First published in June 2010 by Project Management Institute, San Francisco Chapter
Definition of Green Project Management
A green or sustainable project considers its impact on the planet and people while achieving organizational goals such as profits. Gone are the days where environmental goals are in conflict with organizational goals. In fact, sustainability will decrease costs, reduce risks, and enhance brand value.
Benefits of Green Project Management
Wasting natural resources hurts the environment and the bottom-line. Projects focused on operational efficiency to eliminate waste will reduce your company’s costs. DOW Chemical has been working since the 90’s to reduce waste at considerable profit. For each dollar invested on environmental efficiency, DOW achieved a $5 return.
Poor environmental practices are risky. When they become known, poor practices could lead to fines and legal proceedings, hurt sales, poisoned relations with the host community, make recruiting talent more difficult, and trigger stock prices to crumble. When Coca Cola who bottles its drinks in-country wanted to expand in India a few years ago, the local community objected given the excessive water required when bottling. That same water was needed to irrigate crops and provide drinking water. By finding ways to conserve water during bottling, Coca Cola is now welcome in the 50% of its markets where water is under stress.
Your company’s brand may be enhanced by either improving environmental operations or providing products that are environmentally sound. Wal-Mart who just a few years ago was considered least likely to be green by many environmentalists, is now lauded as a role model by investing millions of dollars each year in operating efficiency and promoting greener products. Wal-Mart remains a competitive for-profit company who credits sustainability with improving its triple bottom line (people, planet, profits).
Project Manager’s Role
Sustainability is a new frontier. Similar to globalization or IT a few decades ago, methods are still evolving and environmental considerations are often overlooked. That’s why creative, entrepreneurial, and hard-working projects managers are required to embed sustainability into each and every project.
Some areas that will pay green dividends are already familiar:
1. Scope.
Ensure that features and functions that are deemed “must-have” will be used. Otherwise those functions are a waste of resources and development costs. The National Science Foundation completed a study a few years ago that found that 50% of system features were never used and a significant percent were used sparingly. Those extra features also make products more difficult to use and frequently add to the on-going operating costs.
Iterative or agile development is a useful technique to help your team focus on a limited scope to start. The team may find that the smaller scope achieves the project goals with even better ROI when compared to a bloated solution. Google often uses this approach as it did when developing its Google Docs product to provide the best of Microsoft while losing the rest.
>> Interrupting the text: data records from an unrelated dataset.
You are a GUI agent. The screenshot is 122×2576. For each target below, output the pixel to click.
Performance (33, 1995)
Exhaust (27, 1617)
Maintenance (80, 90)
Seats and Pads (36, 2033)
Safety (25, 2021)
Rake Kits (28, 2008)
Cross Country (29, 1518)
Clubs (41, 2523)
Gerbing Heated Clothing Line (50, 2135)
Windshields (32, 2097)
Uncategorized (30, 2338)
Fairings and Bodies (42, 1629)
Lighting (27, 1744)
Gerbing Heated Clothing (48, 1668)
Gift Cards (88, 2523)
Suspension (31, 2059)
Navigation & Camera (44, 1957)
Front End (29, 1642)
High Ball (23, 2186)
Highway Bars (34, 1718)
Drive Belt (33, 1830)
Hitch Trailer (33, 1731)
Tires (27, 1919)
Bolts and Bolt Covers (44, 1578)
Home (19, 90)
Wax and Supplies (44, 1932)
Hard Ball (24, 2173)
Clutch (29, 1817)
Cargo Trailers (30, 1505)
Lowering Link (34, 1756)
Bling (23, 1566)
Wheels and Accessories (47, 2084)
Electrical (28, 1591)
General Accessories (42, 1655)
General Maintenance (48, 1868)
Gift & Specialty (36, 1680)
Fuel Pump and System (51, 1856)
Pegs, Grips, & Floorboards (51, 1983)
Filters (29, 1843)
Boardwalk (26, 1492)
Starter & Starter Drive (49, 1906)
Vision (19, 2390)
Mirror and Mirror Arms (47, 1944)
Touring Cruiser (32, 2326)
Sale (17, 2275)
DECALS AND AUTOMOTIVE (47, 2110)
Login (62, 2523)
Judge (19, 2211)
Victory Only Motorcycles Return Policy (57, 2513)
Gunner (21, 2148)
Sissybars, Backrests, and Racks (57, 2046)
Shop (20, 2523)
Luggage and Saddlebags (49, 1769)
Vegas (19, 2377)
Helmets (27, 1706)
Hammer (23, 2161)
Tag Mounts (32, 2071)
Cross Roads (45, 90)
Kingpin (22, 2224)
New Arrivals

The features cut were not missed by the typical user.
2. Design.
Instead of adding more features, direct your team’s creative effort to ensuring that the remaining features are usable and hence used. Apple excels at this by making its products appealing to kids, grandparents and all those in-between.
Look to leaders in the industry or lessons from other industries for design inspiration. For example, Cisco took its engineers to a recycling plant to learn how dismantling costs directly correlate to recycling profitability and how to design for end-of-life.
3. Implementation.
When acquiring equipment or expanding infrastructure to support a new project, more environmentally efficient products will pay-off in the time. Often the expense to operate equipment is overlooked, which leads to higher total cost of ownership. For example, a less expensive unit that uses more energy, does not hibernate when not in use or uses constant power regardless of load will be much more expensive to operate than an energy efficient unit.
In addition to energy consumption, also include green criteria for materials used, transportation, packaging, maintenance and disposal at end-of-life.
Deploy infrastructure whenever possible in phases to increase its utilization. Infrastructure tends to be overbuilt. In 2009, McKinsey reported that Data Center utilization is typically less than 20% utilization.
4. Administration.
When managing a project, reducing travel and printing of project documents can also contribute to a sustainable project.
To ensure that the project you deliver stays green throughout its life, include on-going measurements such as operating and environmental costs, utilization of features and infrastructure and the financial and environmental benefits.
Your current skills are critical to delivering projects within budget, on schedule and with quality. By adding a green dimension you can further enhance your project while making a positive impact to the environment.